Author Jhumpa Lahiri Talks About Editing Collection of Italian Short Stories
Pulitzer Prize-winning author Jhumpa Lahiri recently visited Bryn Mawr's campus to talk to students about editing The Penguin Book of Italian Short Stories.
The event was co-sponsored by the Departments of Italian and Comparative Literature, and the Creative Writing Program. The discussion was led by Assistant Professor of Italian Studies Alessandro Giammei, who has been teaching an Emily Balch Seminar on short stories that's based almost entirely on the works in the collection.

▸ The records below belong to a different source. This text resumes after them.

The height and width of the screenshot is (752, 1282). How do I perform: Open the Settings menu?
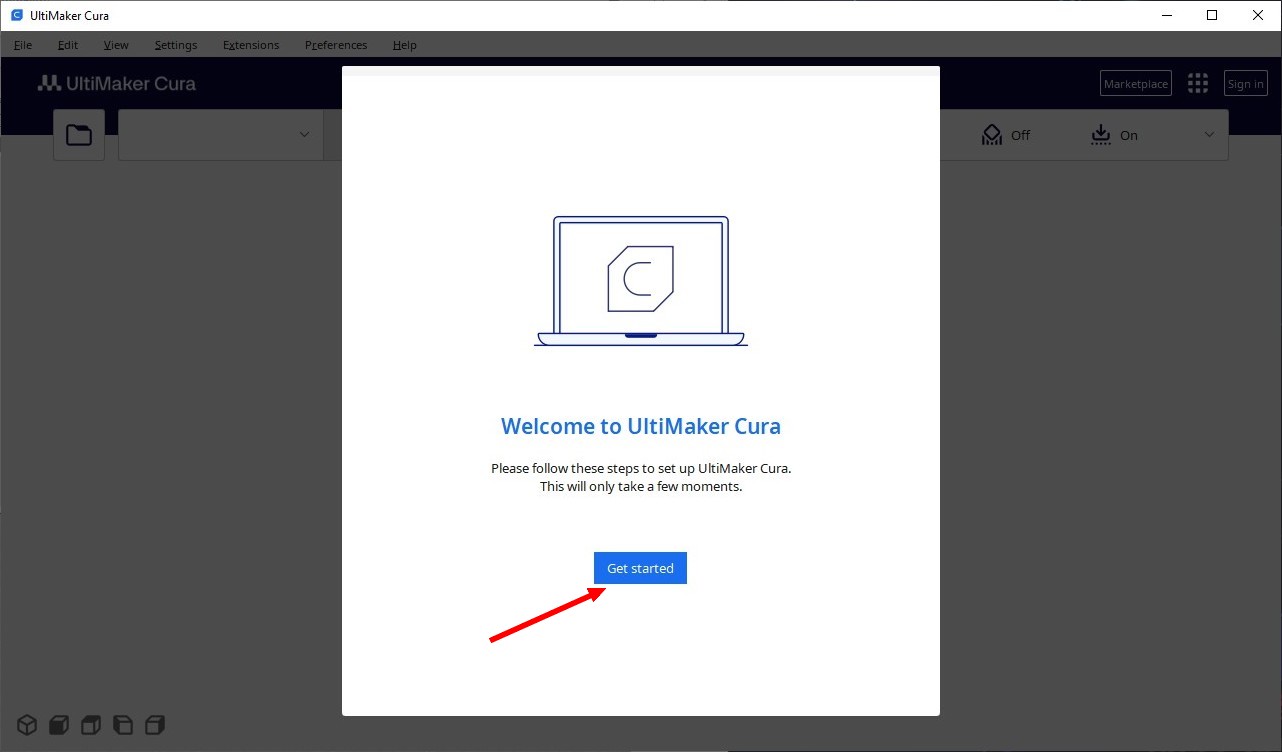[x=176, y=45]
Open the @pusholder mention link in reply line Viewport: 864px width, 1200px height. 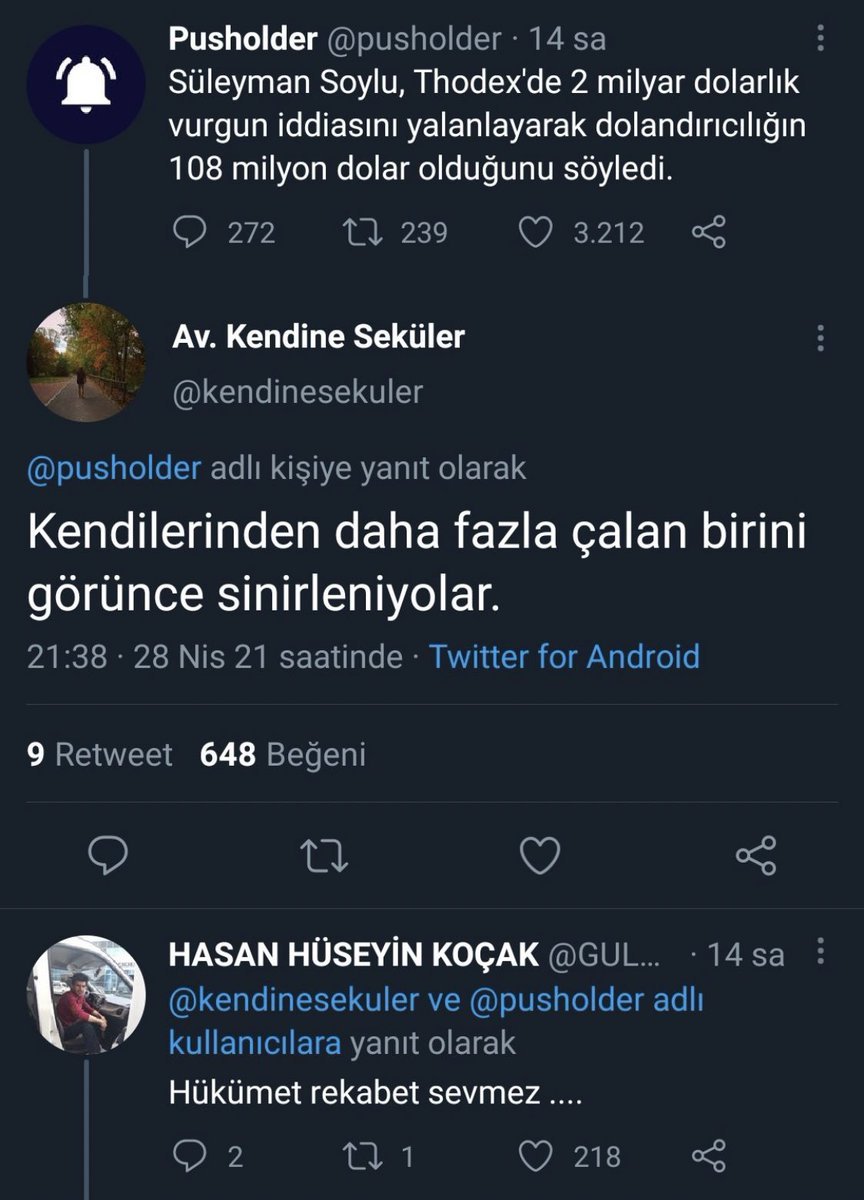(x=114, y=469)
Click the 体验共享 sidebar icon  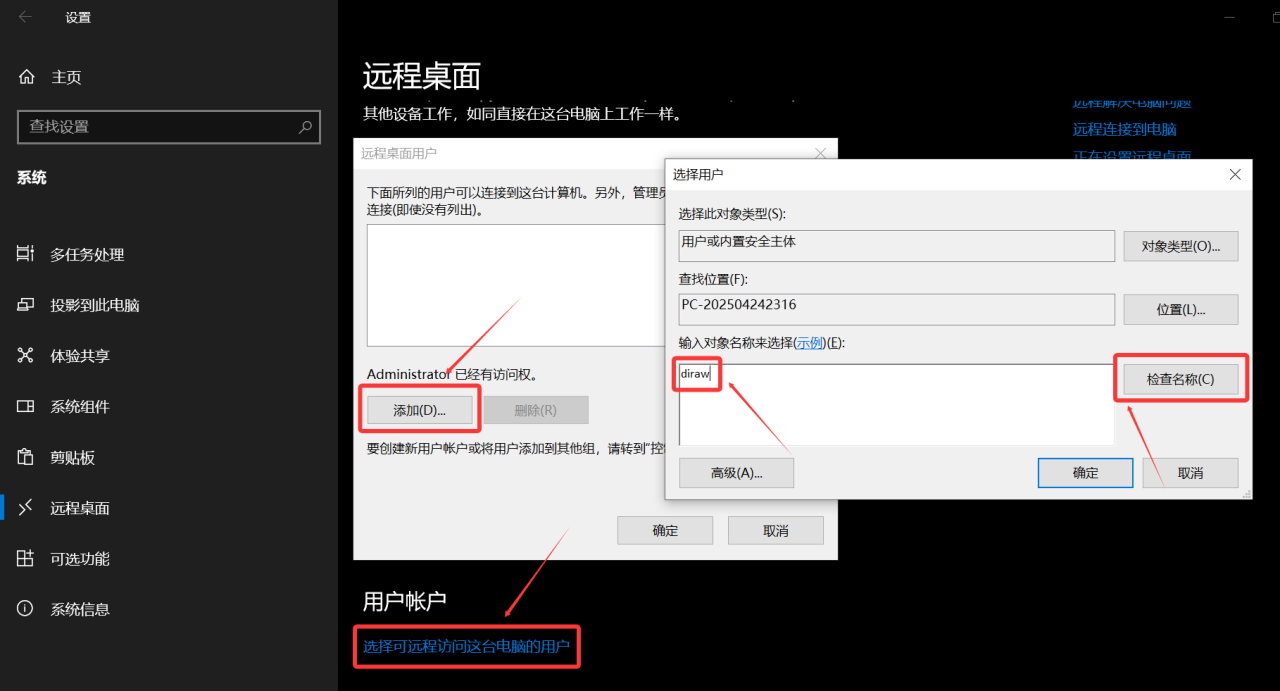26,356
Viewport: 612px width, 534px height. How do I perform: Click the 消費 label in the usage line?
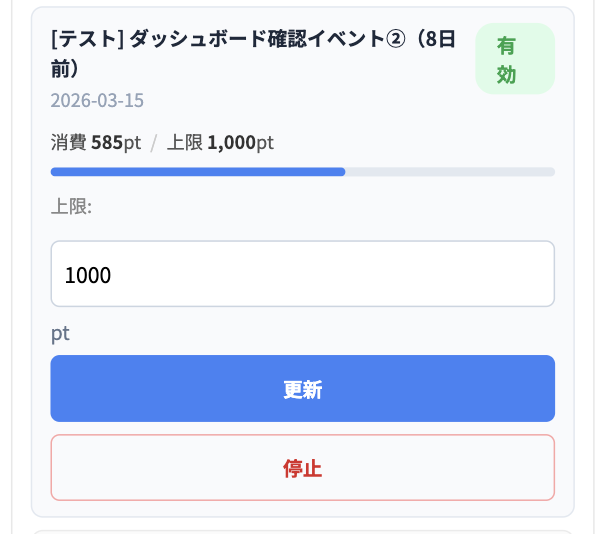pyautogui.click(x=69, y=143)
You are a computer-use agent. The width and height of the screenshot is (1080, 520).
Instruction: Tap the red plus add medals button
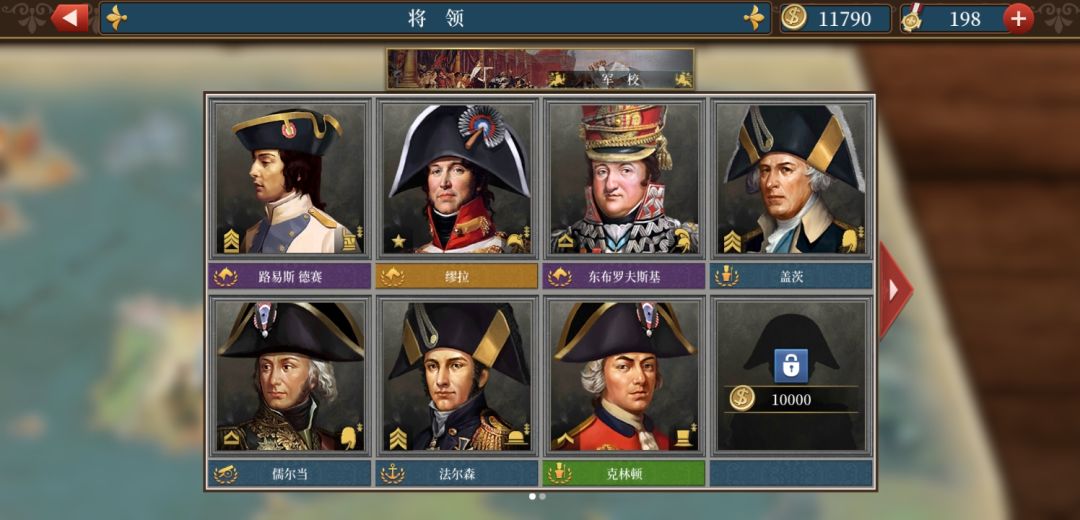pos(1018,19)
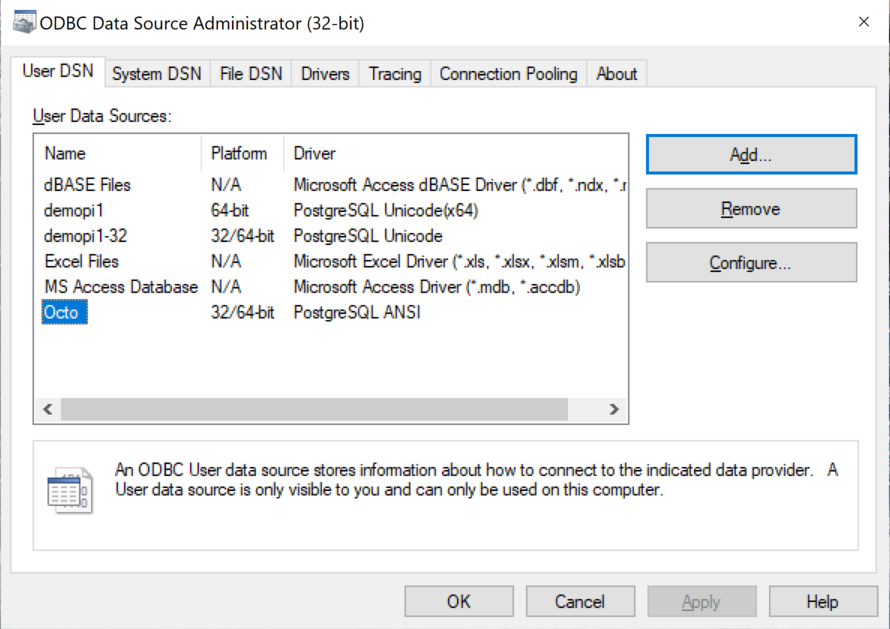Open Configure for the selected source
Screen dimensions: 890x629
point(750,262)
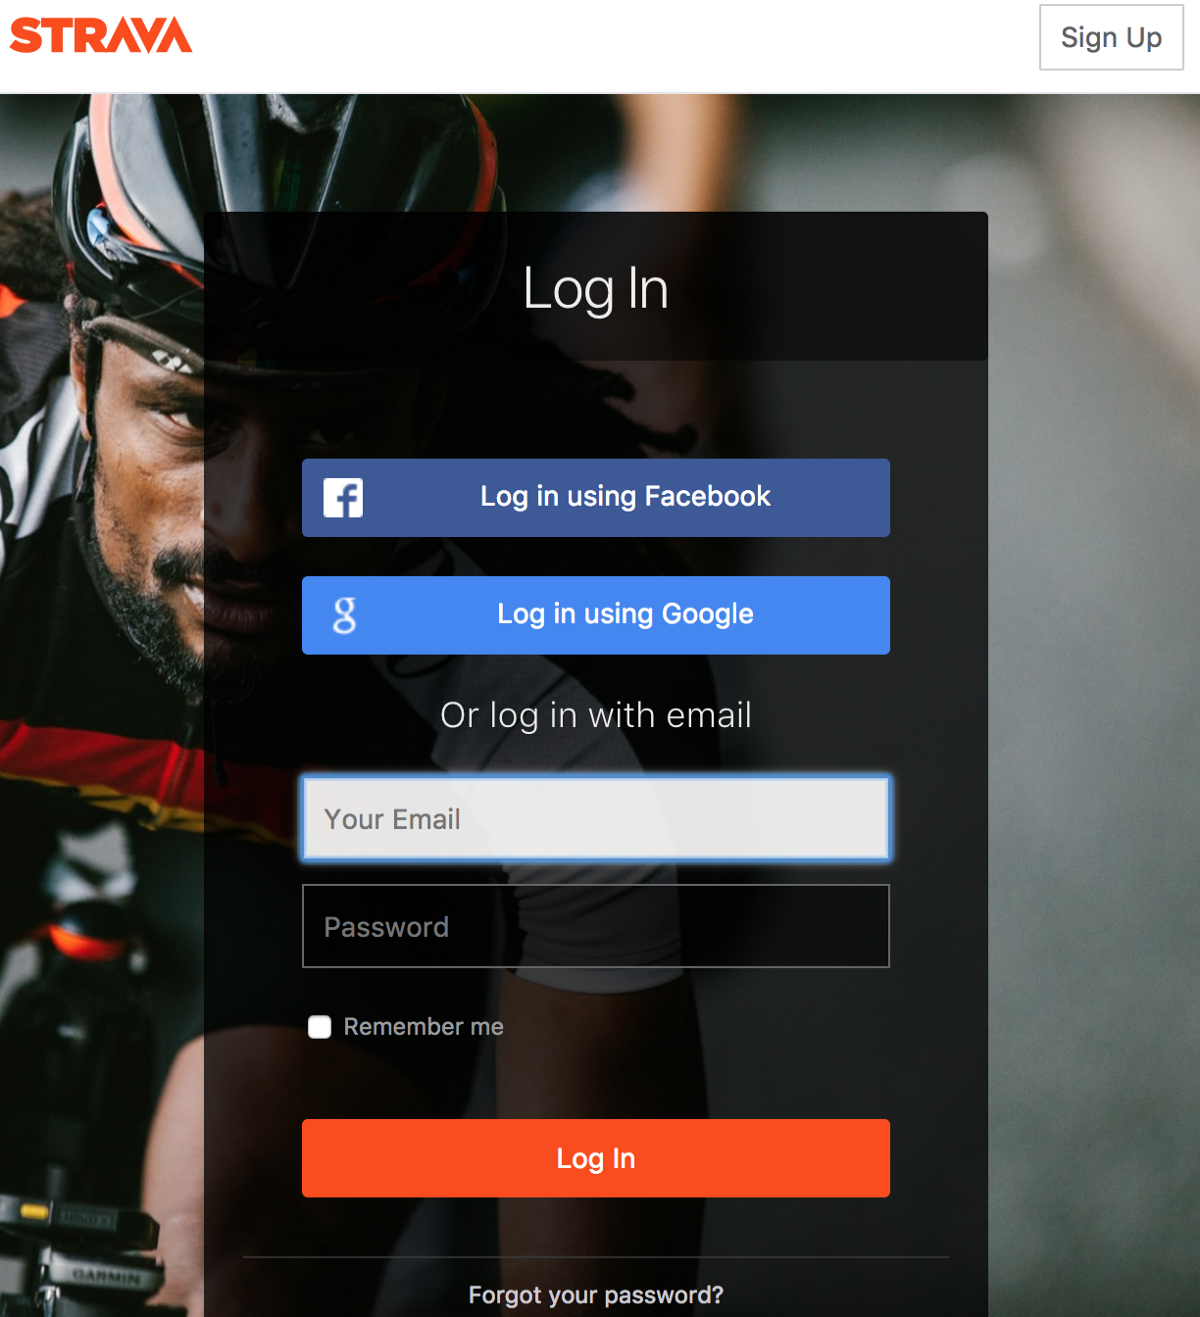1200x1317 pixels.
Task: Enable the Remember me checkbox
Action: click(x=320, y=1027)
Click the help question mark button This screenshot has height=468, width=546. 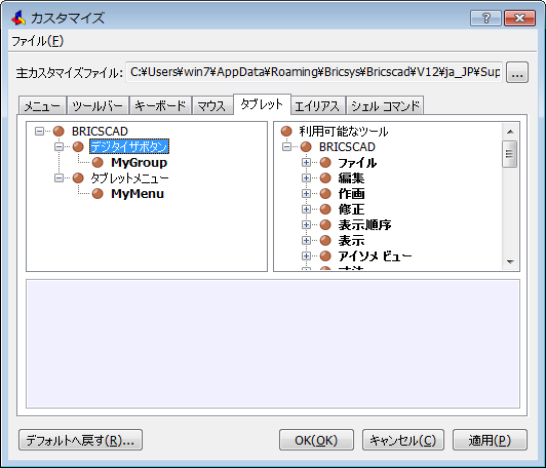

Lahiri is one of the most important voices of American literature. Her debut book, Interpreter of Maladies, won the Pulitzer Prize in 2000; her first novel, The Namesake, became an instant classic; and all her subsequent works gained both critical and popular praise. In recent years, Lahiri fell in love with the Italian language, and started reading and writing only in Italian: a practice of estrangement and linguistic passion that gave birth to an auto-fiction memoir, a number of essays and stories, a book on book covers, and the novel Dove mi trovo (2018).
The Penguin Book of Italian Short Stories features new versions of canonical texts along with first translations of lesser-known literary gems. The collection offers a divergent perspective on Italian culture and literature at large; it also celebrates the act of discovering and engaging with a foreign tradition through reading.